§ Job item
Continue the bug report thread about pushing rtprtxsend retransmission buffers from a separate thread, starting right after its last sentence.

GNOME Bugzilla – Bug 722370
rtprtxsend: push rtx buffers from a different thread to avoid long retransmission delays
Last modified: 2014-01-21 14:02:05 UTC
This is a follow-up on https://bugzilla.gnome.org/show_bug.cgi?id=711084 for one of the patches that were not commited. The problem essentially is that currently rtprtxsend pushes retransmission buffers from its chain() function, which requires chain() to be called, i.e. there need to be some "master stream" buffers ready to be sent in order to send rtx buffers for older requests. This introduces a retransmission delay that can be critical for stream reconstruction on the receiver end and is unnecessary. This patch attempts to fix this by having a separate thread that pushes retransmission buffers as soon as they are requested. On this attempt, the new thread only pushes retransmission buffers, as Wim mentioned it should in https://bugzilla.gnome.org/show_bug.cgi?id=711084#c68. Also, some unit tests that were fixed in order to have a deterministic output and not fail at random due to the new thread. Please note that there are still two unit tests failing at random: rtprtx::test_drop_multiple_sender and rtprtx::test_drop_one_sender. These unit tests are quite complex and weird, but despite having analyzed them fully, I am unable to find a reason for their failure. It looks like some rtx buffers are lost between rtprtxsend and rtprtxreceive in their pipelines, sometimes. At this point, I'm all for removing them, since they do not offer much in my opinion. The functionality is more or less also tested in the rest of the tests, which work fine. The code can be found here: http://cgit.collabora.com/git/user/gkiagia/gst-plugins-good.git/log/?h=rtxsend-new-thread
(In reply to comment #0) > Please note that there are still two unit tests failing at random: > rtprtx::test_drop_multiple_sender and rtprtx::test_drop_one_sender. These unit > tests are quite complex and weird, but despite having analyzed them fully, I am > unable to find a reason for their failure. It looks like some rtx buffers are > lost between rtprtxsend and rtprtxreceive in their pipelines, sometimes. At > this point, I'm all for removing them, since they do not offer much in my > opinion. The functionality is more or less also tested in the rest of the > tests, which work fine. Please don't remove the tests, the reason why they fail in this case is because they reveal a bug in the elements. The EOS event jumps over the RTX packets and causes the pipeline to stop early and racily. The rtx sender should probably place the EOS event in the queue and only push it forward when the queue is drained.

§ Data provided
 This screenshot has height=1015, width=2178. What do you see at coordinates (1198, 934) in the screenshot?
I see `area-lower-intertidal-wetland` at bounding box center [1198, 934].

§ Written response
(In reply to comment #1) > Please don't remove the tests, the reason why they fail in this case is because > they reveal a bug in the elements. The EOS event jumps over the RTX packets and > causes the pipeline to stop early and racily. The rtx sender should probably > place the EOS event in the queue and only push it forward when the queue is > drained. Thanks for the hint. I had actually thought of something going wrong with the EOS event, so I tried to drop all EOS events from the pad probe that is installed right after the queue element and manually stop the pipeline a few seconds after the last expected EOS event was received (there are 4 sources, so 4 EOS events), but that didn't really help. But anyway, I tried to implement your suggestion and it seems that if I send the EOS event from the srcpad task *and* flush the queue afterwards so that no more rtx buffers can be sent, then it works. The patch is in the same branch.
commit 1a300eb50967e88ad73ffeeb44a84e268d4705b8 Author: George Kiagiadakis <george.kiagiadakis@collabora.com> Date: Tue Jan 21 13:42:38 2014 +0100 rtprtxsend: ensure that no rtx buffers are sent after EOS To do that, enqueue the EOS event to be sent from the srcpad task thread and flush the queue right afterwards, so that no more rtx buffers can be sent, even if there are more requests coming in. Fixes https://bugzilla.gnome.org/show_bug.cgi?id=722370 commit 133913a11ae35656797a7101ad0e01d484bea46b Author: George Kiagiadakis <george.kiagiadakis@collabora.com> Date: Wed Jan 15 09:46:14 2014 +0100 rtprtxsend: run a new GstTask on the src pad The reason behind this is to minimize the retransmission delay. Previously, when a NACK was received, rtprtxsend would put a retransmission packet in a queue and it would send it from chain(), i.e. only after a new buffer would arrive. This unfortunately was causing big delays, in the order of 60-100 ms, which can be critical for the receiver side. By having a separate GstTask for pushing buffers out of rtxsend, we can push buffers out right after receiving the event, without waiting for chain() to get called.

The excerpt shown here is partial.